Menurut Gregory, oksigen dan CO2 berukuran sangat kecil sehingga mudah melewati celah-celah masker. Sedangkan droplet, atau cipratan air liur (yang menjadi medium penularan virus Corona), berukuran lebih besar dibandingkan oksigen dan CO2 sehingga tidak mudah menerobos masker.

Menurut arsip berita Tempo, dokter spesialis paru Rumah Sakit Umum Pusat Persahabatan, Andika Chandra Putra, juga mengatakan bahwa pemakaian masker untuk mencegah penularan Covid-19 tidak akan menimbulkan hypoxia atau kondisi berkurangnya kadar oksigen dalam darah.
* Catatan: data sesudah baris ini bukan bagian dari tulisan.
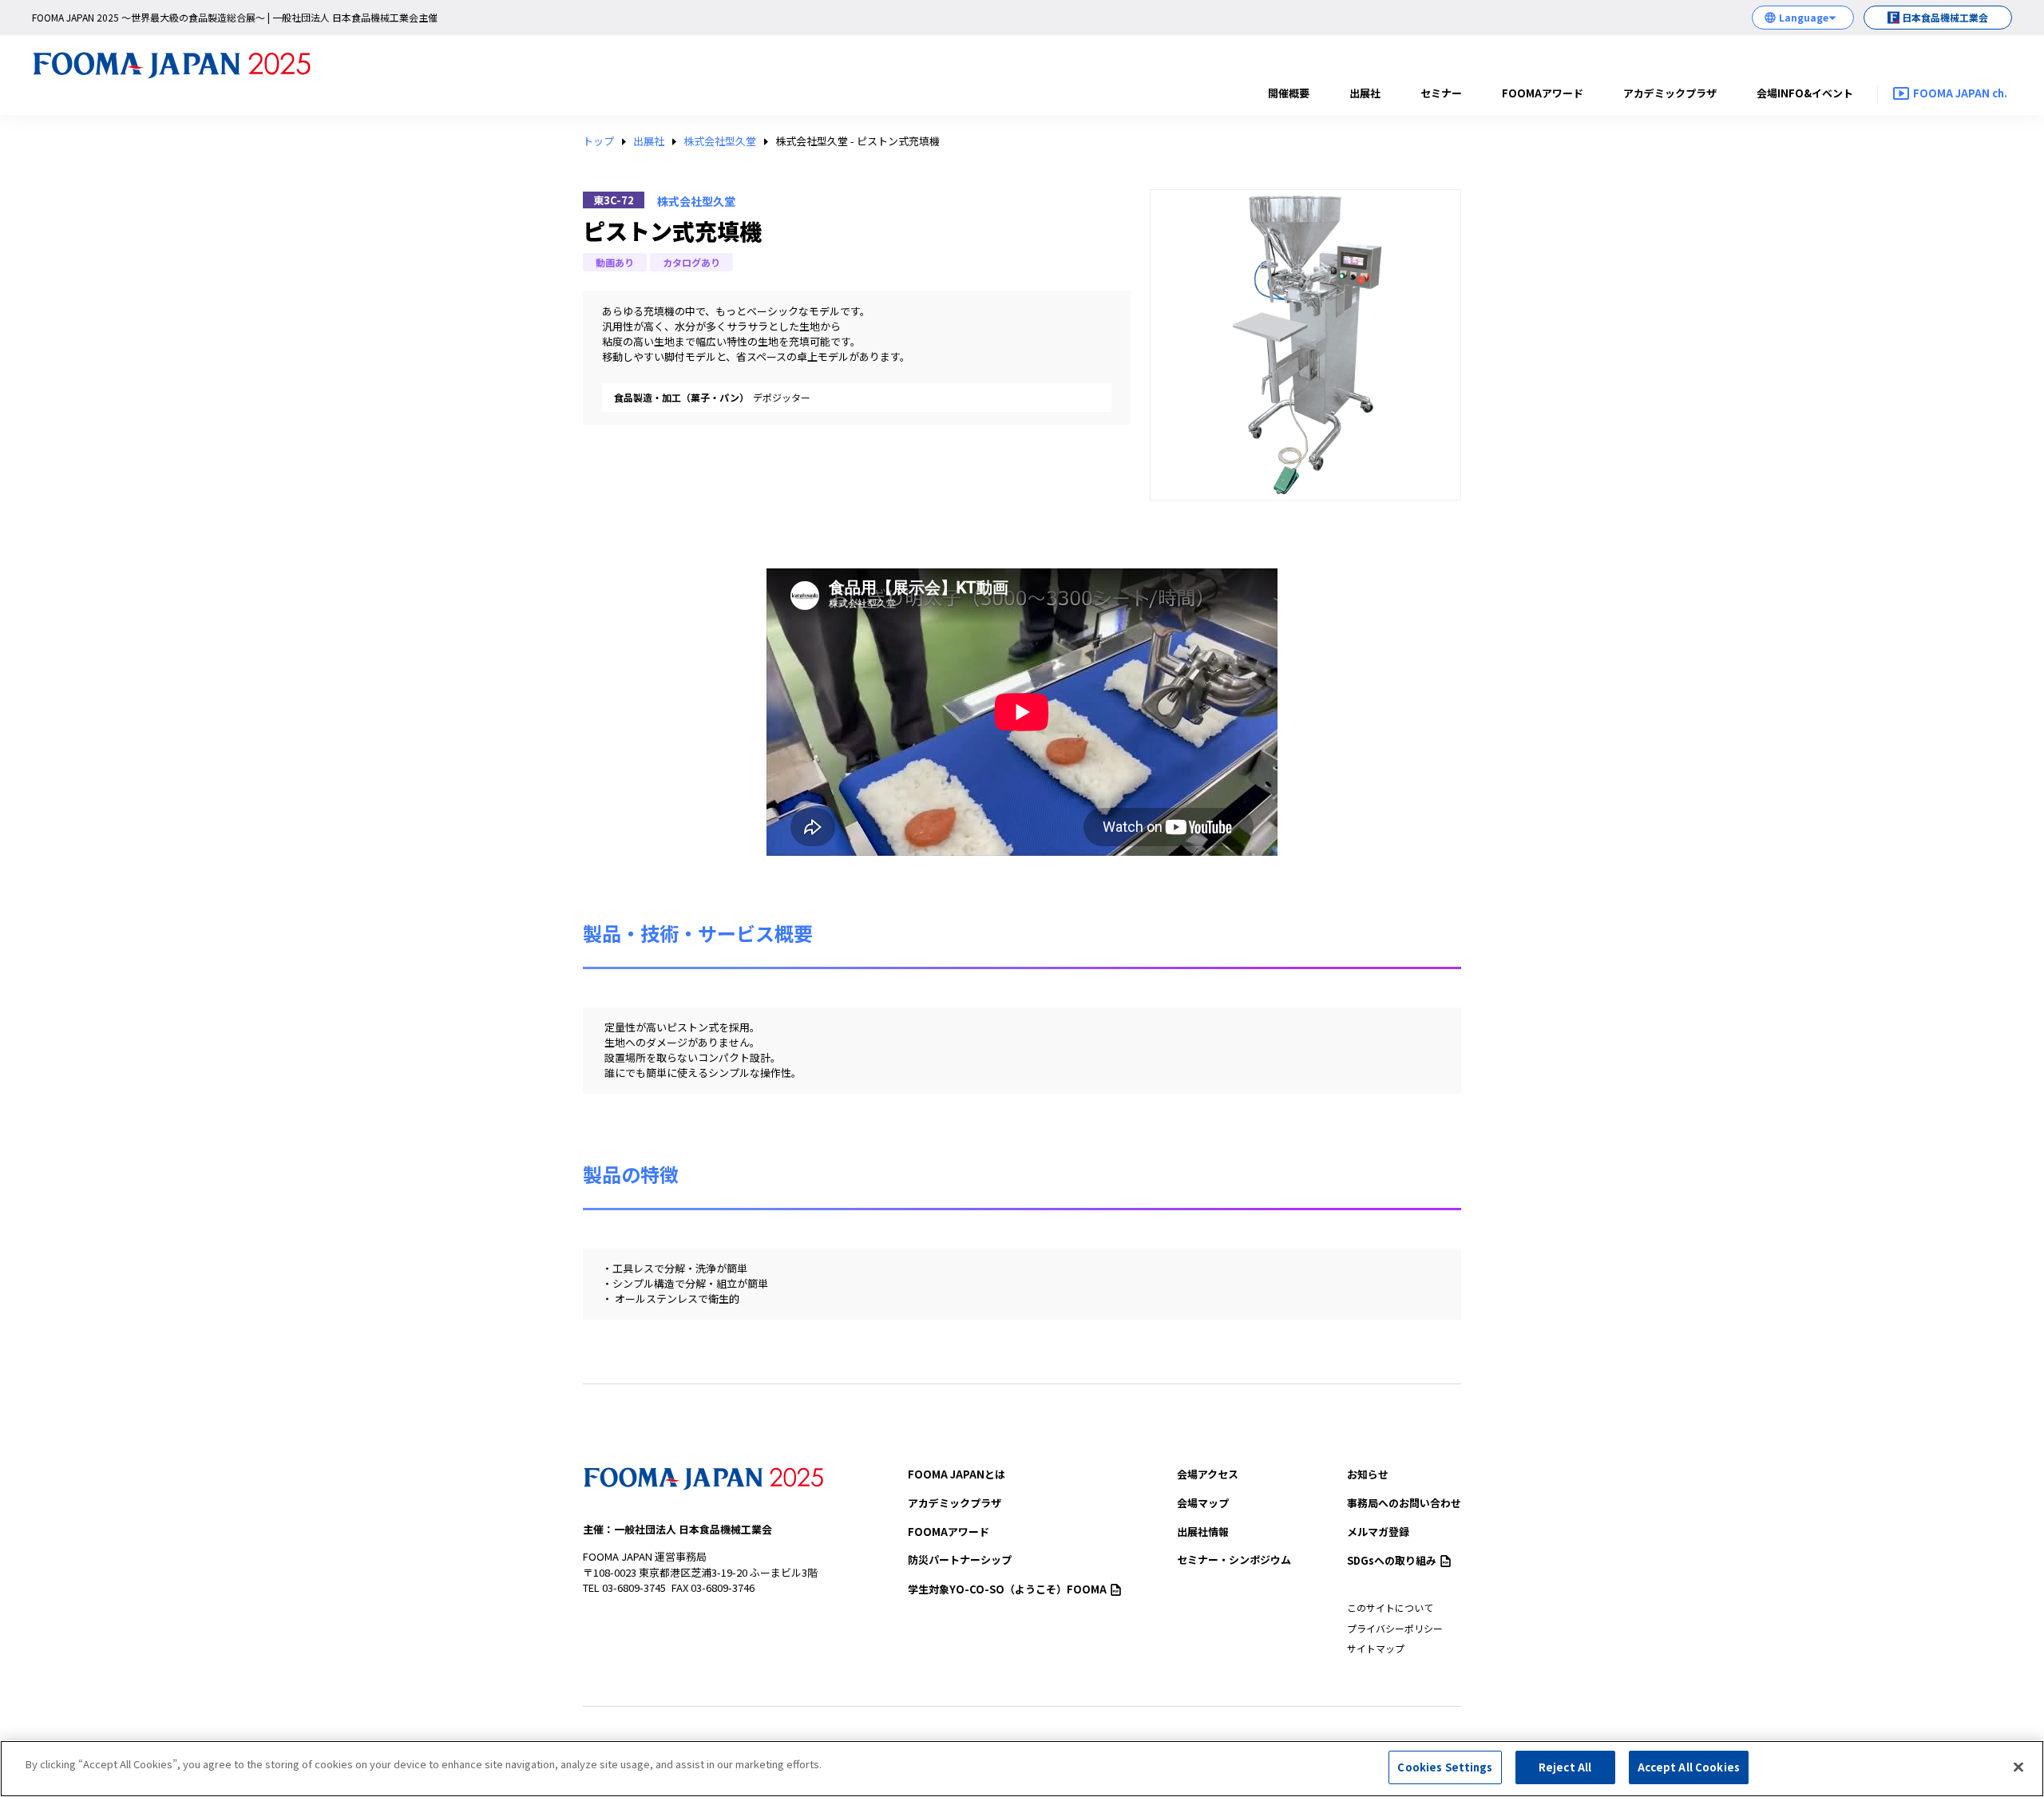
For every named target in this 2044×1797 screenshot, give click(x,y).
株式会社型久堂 (719, 141)
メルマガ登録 (1378, 1531)
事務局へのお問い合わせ (1404, 1502)
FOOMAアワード (1542, 93)
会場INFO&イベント (1805, 93)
Bahkan, penggunaan masker N95, masker dengan kerapatan tertinggi dibandingkan masker bedah dan kain, secara sering sekalipun tidak sampai dilaporkan mengubah fungsi paru-paru.

KESIMPULAN

Berdasarkan pemeriksaan fakta Tempo, klaim bahwa memakai masker membuat karbon dioksida atau CO2 menumpuk dan keasaman tubuh meningkat sehingga rentan terhadap virus dan bakteri, keliru. CO2 dan oksigen berukuran sangat kecil sehingga bisa keluar-masuk dengan mudah melewati masker. Sementara droplet berukuran lebih besar, sehingga akan terhalang ketika memakai masker. Dengan demikian, pemakaian masker justru melindungi seseorang dari Covid-19, yang juga harus disertai dengan menjaga jarak serta mencuci tangan.